**What this task involves**
State whether each of the following statements agrees with the passage on Walter Lippmann below, answering yes or no and quoting the words of the passage that decide it. 1. Four Labour MPs were seated in Sky City Casinos’ corporate box. 2. Lippmann was in his forties when democracy assumed something close to its final form. 3. The passage describes Lippmann as an American journalist.

**Excerpt**
** Begin **

SEATED in Sky City Casinos’ lavish corporate box, Labour’s four errant MPs probably weren’t thinking about Walter Lippmann. Their minds were more likely filled with the thrill of watching the All Black’s defeat the French. Even so, seated there, high above the masses, Phil Goff, Annette King, Clayton Cosgrove and Kris Faafoi were offering living proof of Lippmann’s political theories.
With the enfranchisement of women in the 1920s, democracy – as a political system – assumed something close to its final form, and Lippmann, though barely in his thirties, was determined to shape its future development. In this regard, the formidably intelligent young American journalist was hugely successful. More than any other political writer of his generation, Walter Lippmann provided what might be called “The Owner’s Operating Manual” for mass democracy in the Twentieth Century.

** End **

**Record excerpts**
** Begin **

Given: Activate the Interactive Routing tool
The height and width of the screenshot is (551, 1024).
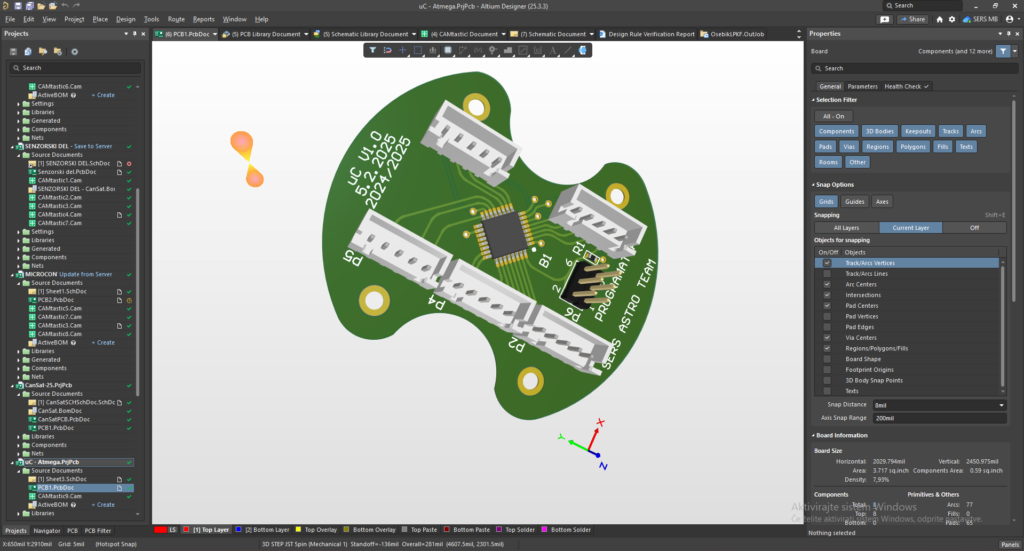Looking at the screenshot, I should coord(463,50).
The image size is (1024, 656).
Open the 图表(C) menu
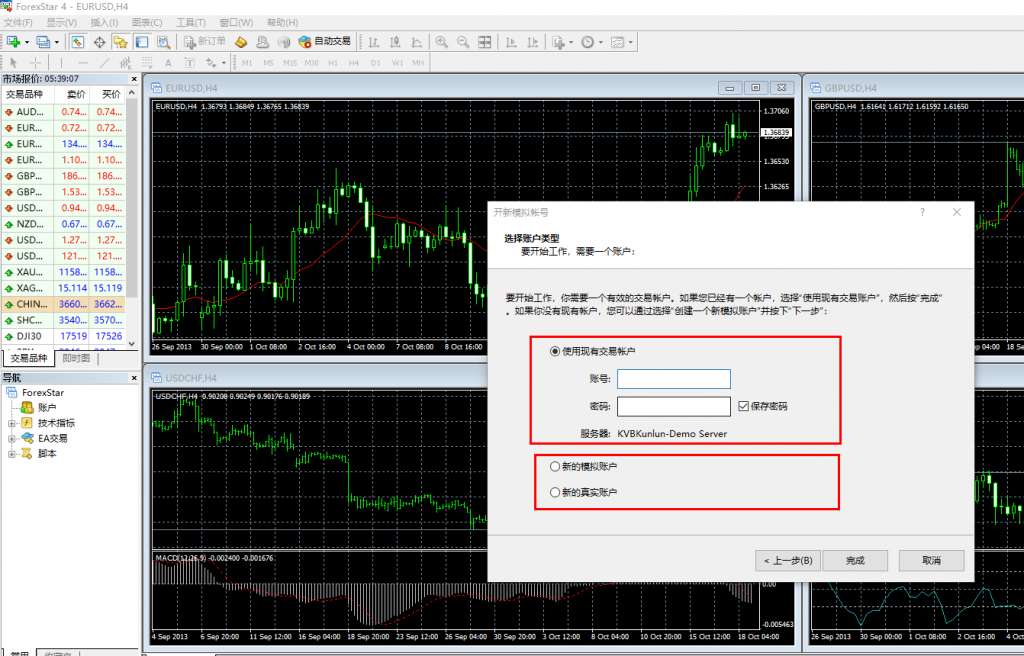[x=147, y=22]
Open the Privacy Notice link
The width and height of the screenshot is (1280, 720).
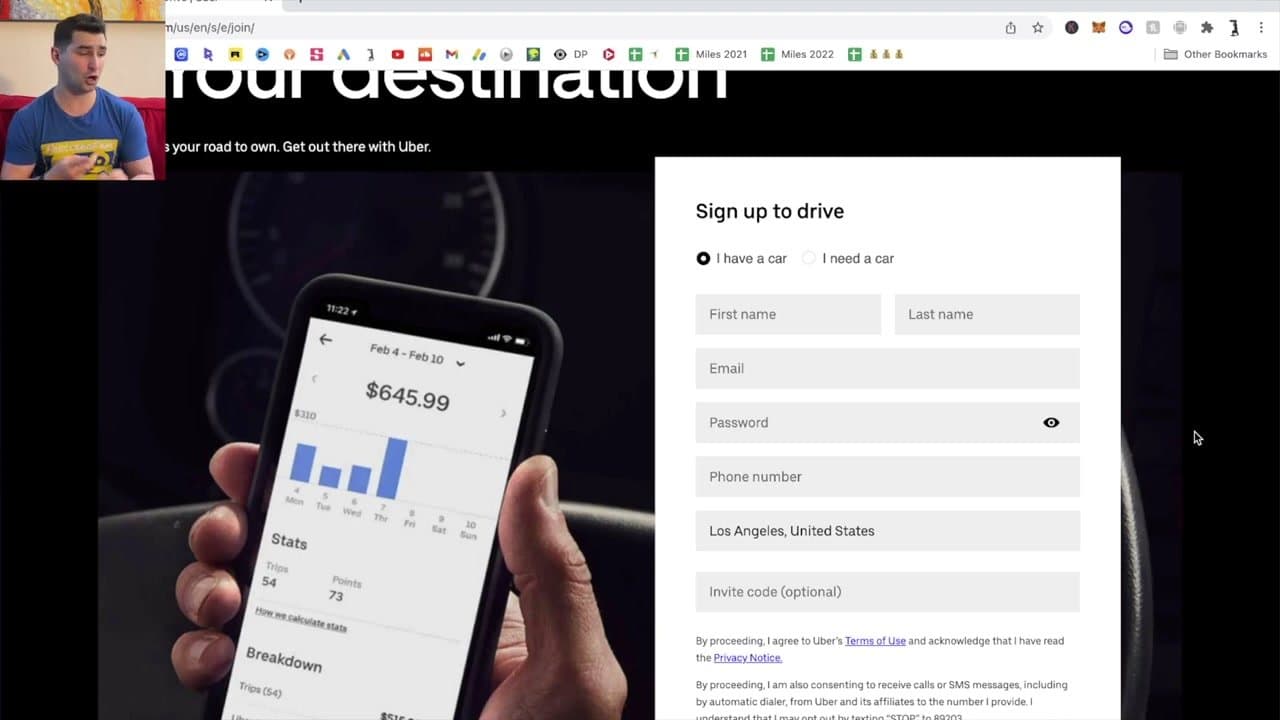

** End **

**Response to the exercise**
1. Yes: "SEATED in Sky City Casinos’ lavish corporate box, Labour’s four errant MPs"
2. No: "Lippmann, though barely in his thirties"
3. Yes: "the formidably intelligent young American journalist"